Queria ter falado para aquela moça que a vida era curta demais para perder tempo com quem não consegue nem se amar e se respeitar. Levei muitos anos para entender essa regra básica. Entretanto, naquele momento de sofrimento, ela nem compreenderia. Preferi deixar que a vida a ensinasse. Só espero que ela colecione menos cicatrizes que eu.

E ainda que as marcas existam. Sempre vale muito investir em um amor. Eu nunca vou desistir daquela sensação frenética de coração disparado. A ansiedade de esperar o telefone tocar ou de ouvir o aviso da chegada de uma mensagem de texto. As flores, a cama, o vinho, a música cantada ao pé do ouvido. Não dá para passar a vida sem um amor, uma paixão ou um bom affair.
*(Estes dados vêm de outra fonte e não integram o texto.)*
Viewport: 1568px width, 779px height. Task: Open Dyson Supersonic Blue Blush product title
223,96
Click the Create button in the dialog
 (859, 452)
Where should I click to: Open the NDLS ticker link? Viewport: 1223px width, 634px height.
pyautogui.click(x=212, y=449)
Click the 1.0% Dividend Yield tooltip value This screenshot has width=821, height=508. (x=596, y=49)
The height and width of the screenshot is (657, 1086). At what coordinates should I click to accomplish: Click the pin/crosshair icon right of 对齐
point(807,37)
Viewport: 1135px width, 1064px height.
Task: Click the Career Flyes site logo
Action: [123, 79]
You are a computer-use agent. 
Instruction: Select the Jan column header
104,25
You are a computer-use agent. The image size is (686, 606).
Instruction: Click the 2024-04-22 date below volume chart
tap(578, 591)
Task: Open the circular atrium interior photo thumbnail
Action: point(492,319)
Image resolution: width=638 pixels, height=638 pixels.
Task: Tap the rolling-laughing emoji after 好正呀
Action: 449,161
sábado, 9 de abril de 2011

A moça do celular rosa

O sol já estava forte e o ônibus cheio de passageiros. Eram quase dez horas da manhã. Eu ia em direção ao Centro de Campinas. Entrei em um ponto perto de casa e duas paradas depois subiu uma adolescente.

Impossível não perceber a entrada da moça. Sem nenhuma discrição, ela falava alto no telefone celular com uma amiga sobre a vida amorosa de uma outra colega. A voz dela destoava de todo o restante dos passageiros.

Eu ainda estava na área do ônibus antes da roleta, onde fica o dispositivo eletrônico de cobrança da passagem. A adolescente parou bem ao meu lado e continuou o animado papo com a amiga.

Magra, cerca de 1,70m, pele morena, cabelos alisados pretos e olhos castanhos, a menina conversava freneticamente. Ela estava com uma calça jeans e uma camiseta baby look de um time de futebol. Carregava uma mochila e tinha um par de tênis All Star nos pés.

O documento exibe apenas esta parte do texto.